*What is needed*
Only some lines are wanted: please transcribe exactly those from the one containing "This screenshot has width=640, height=480." through the end of the data, pictures excluded.

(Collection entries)

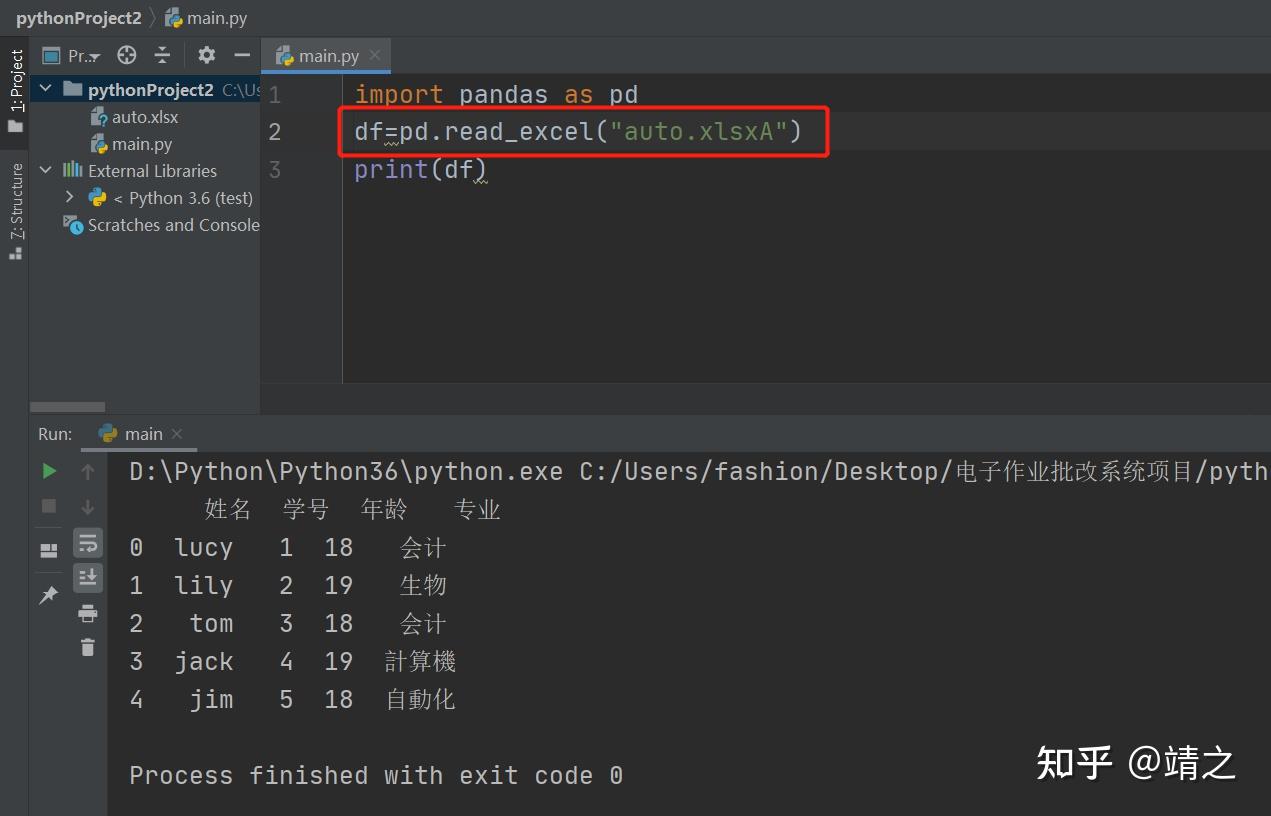The height and width of the screenshot is (816, 1271).
Task: Toggle Soft-Wrap in the console toolbar
Action: click(x=87, y=541)
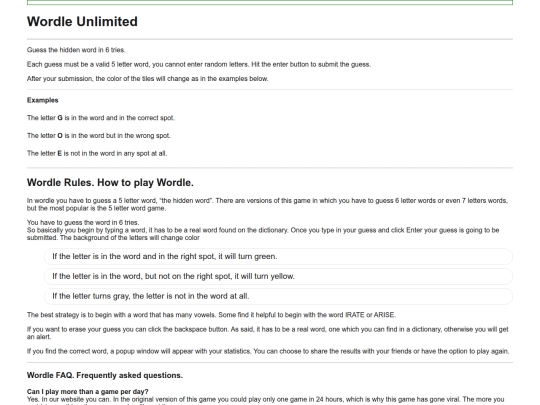Click the IRATE or ARISE strategy sentence
This screenshot has width=540, height=405.
[211, 315]
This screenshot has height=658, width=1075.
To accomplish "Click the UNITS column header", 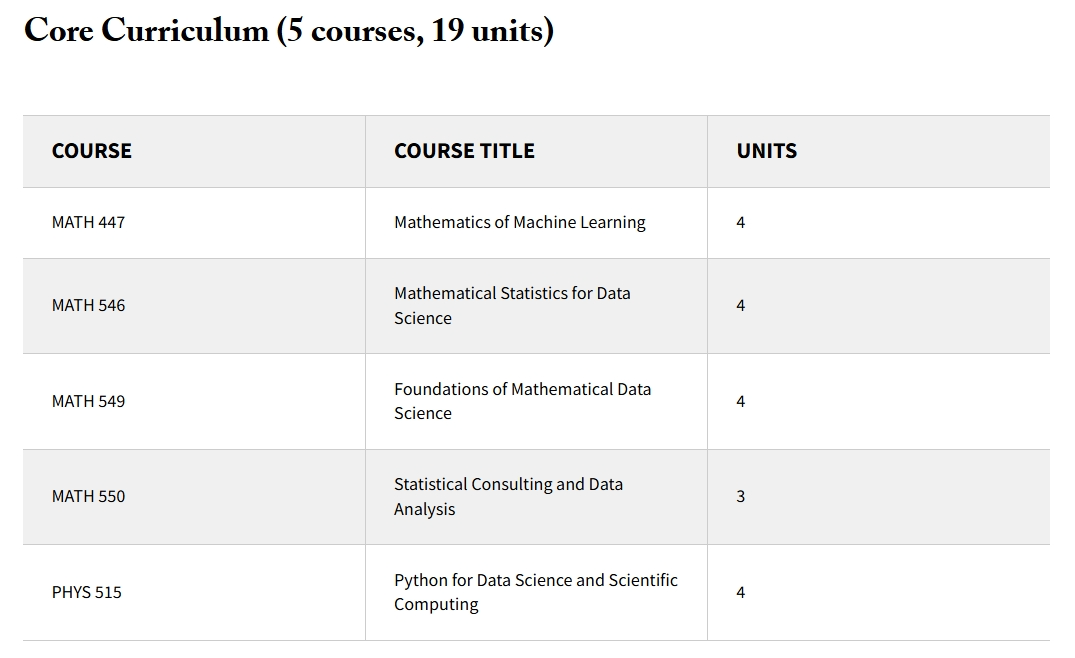I will pyautogui.click(x=767, y=151).
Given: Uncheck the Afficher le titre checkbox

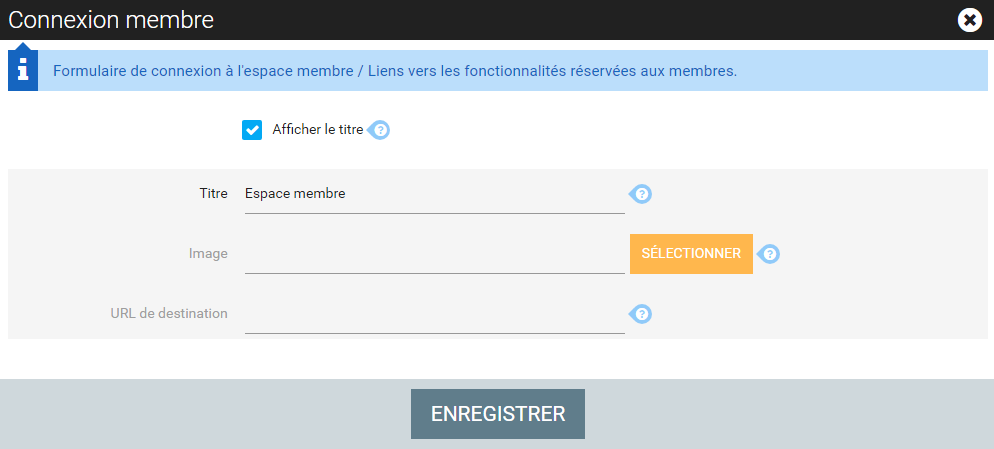Looking at the screenshot, I should (x=252, y=130).
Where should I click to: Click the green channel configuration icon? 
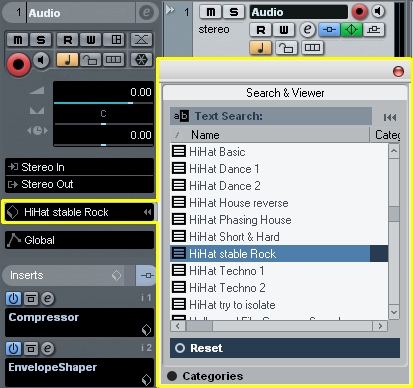(x=351, y=30)
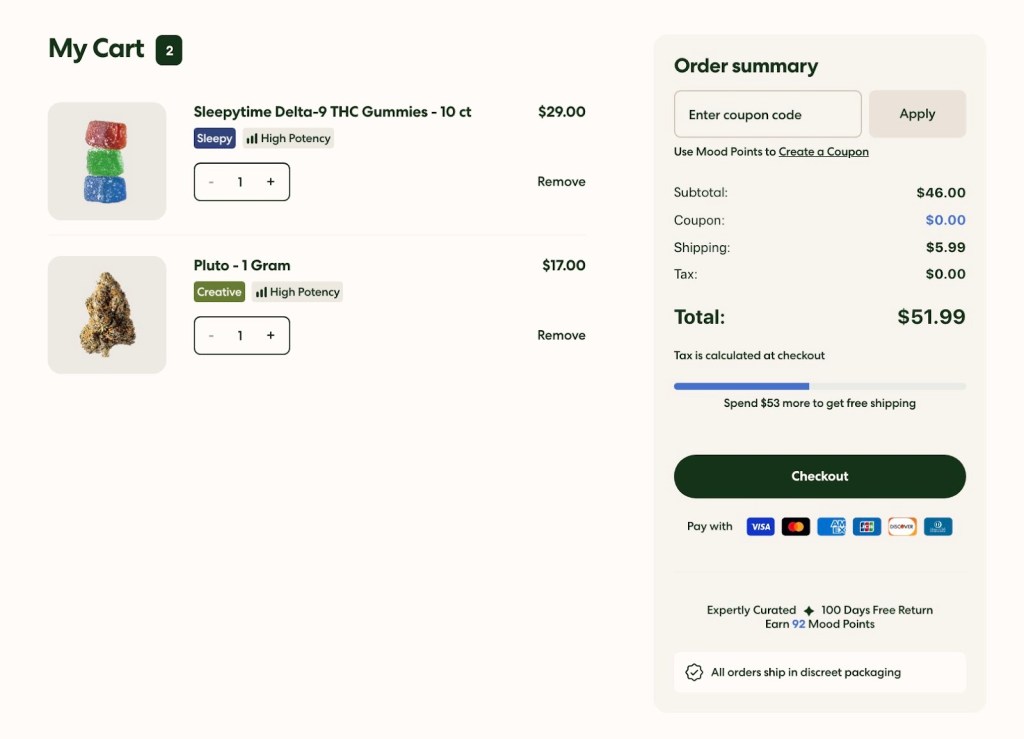Remove Sleepytime Delta-9 THC Gummies from cart
1024x739 pixels.
click(561, 181)
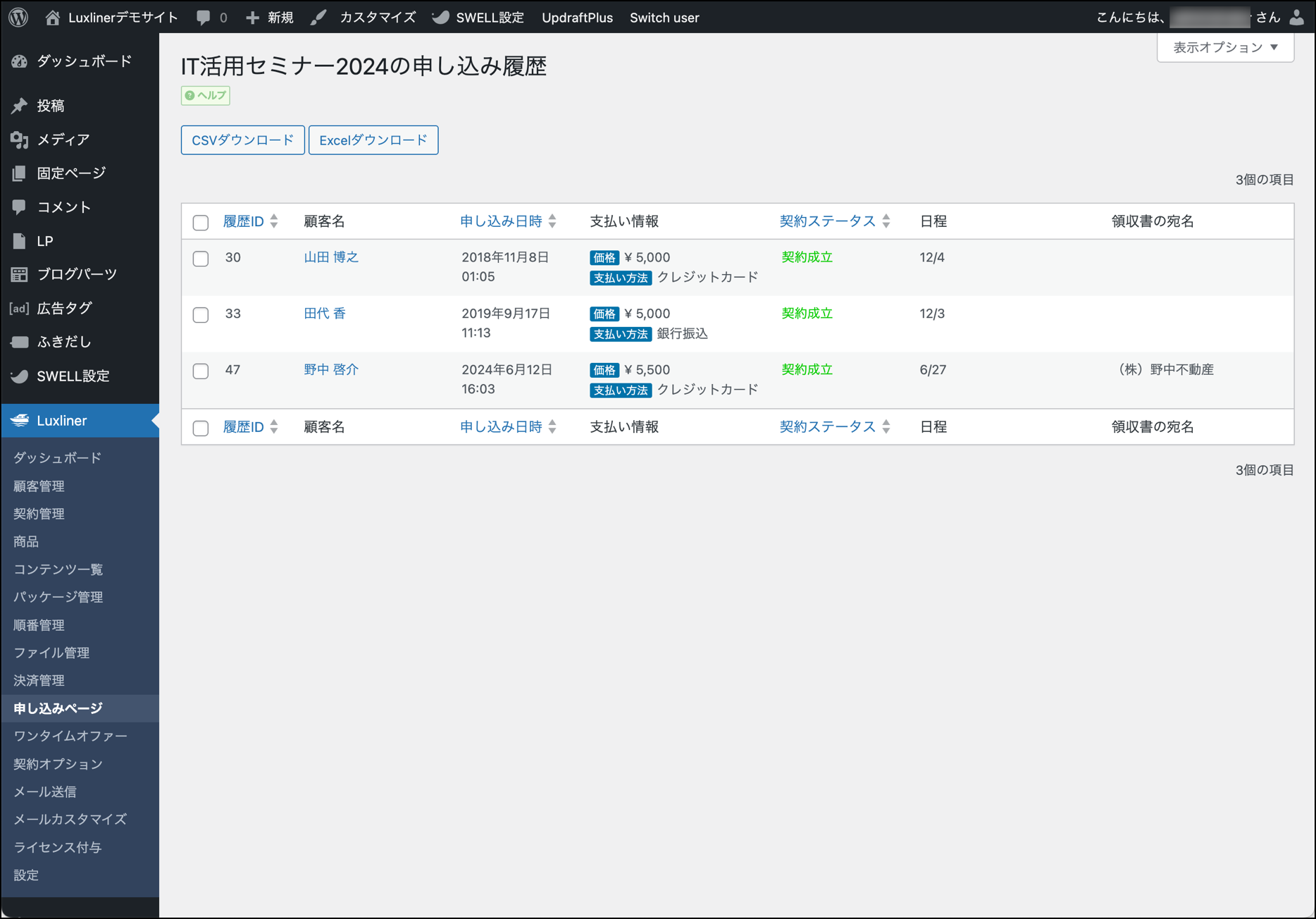
Task: Check the checkbox for history ID 30
Action: (x=201, y=259)
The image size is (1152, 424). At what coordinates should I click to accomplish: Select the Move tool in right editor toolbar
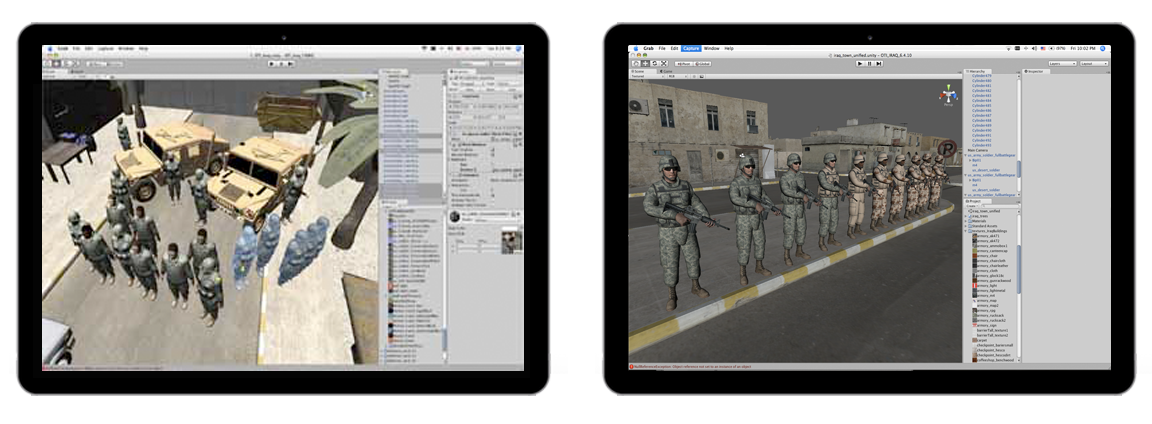644,63
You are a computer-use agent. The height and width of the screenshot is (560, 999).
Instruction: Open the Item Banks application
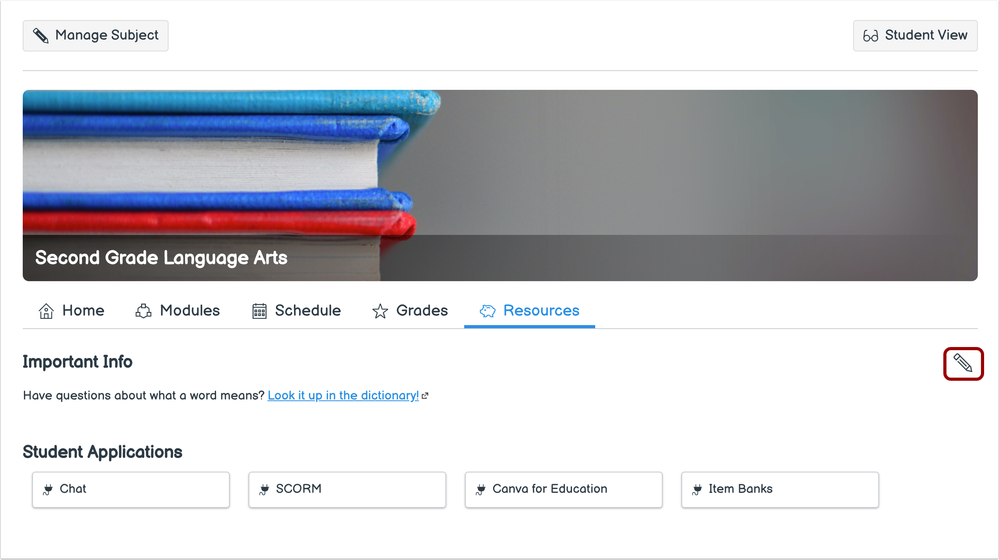click(x=779, y=490)
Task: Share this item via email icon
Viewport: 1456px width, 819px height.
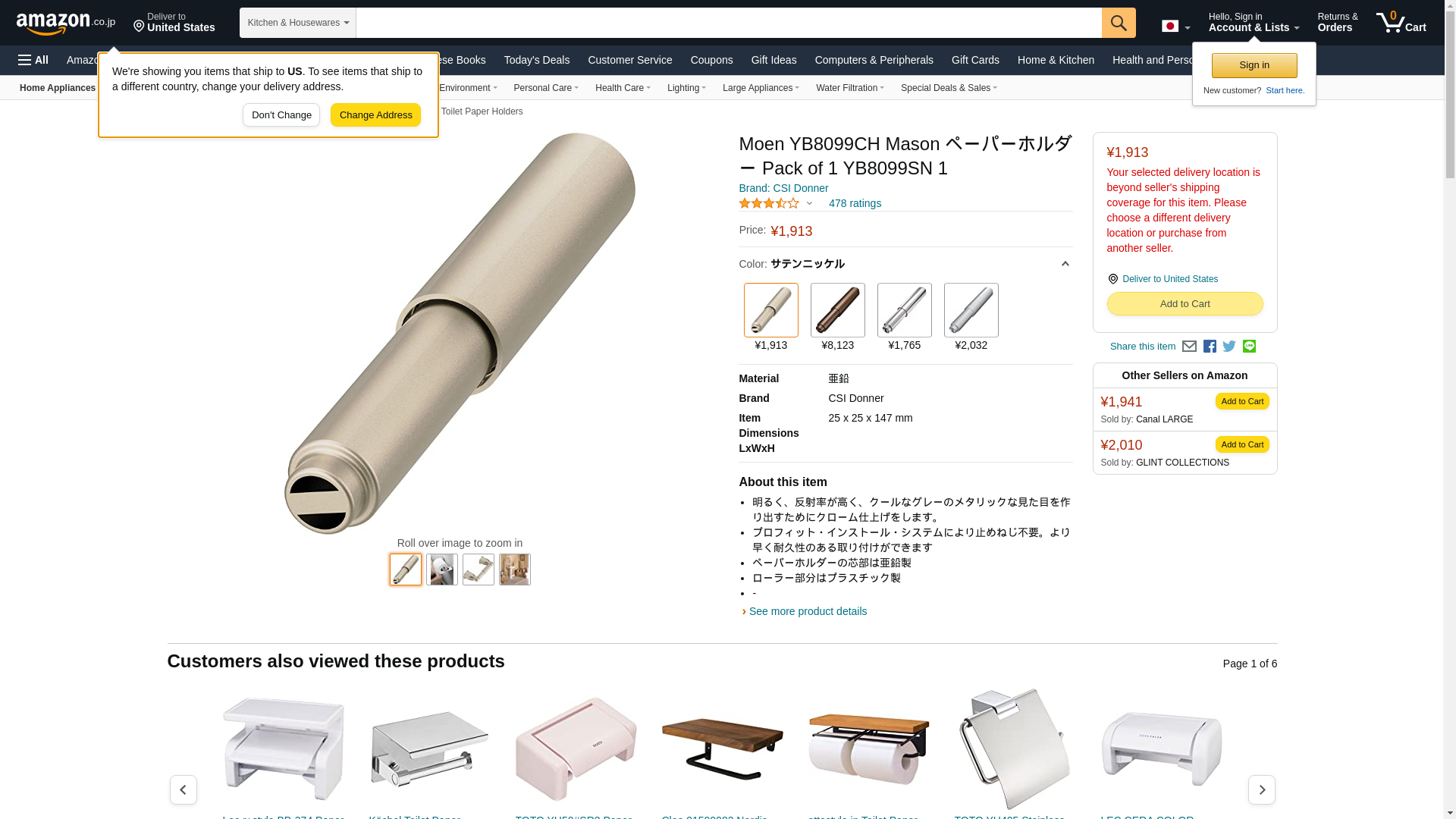Action: click(x=1189, y=347)
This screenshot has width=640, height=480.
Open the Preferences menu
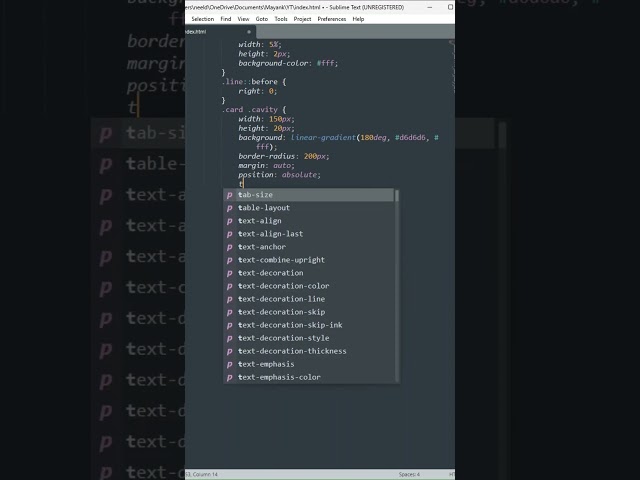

*Written response*
This screenshot has width=640, height=480.
Open the Preferences menu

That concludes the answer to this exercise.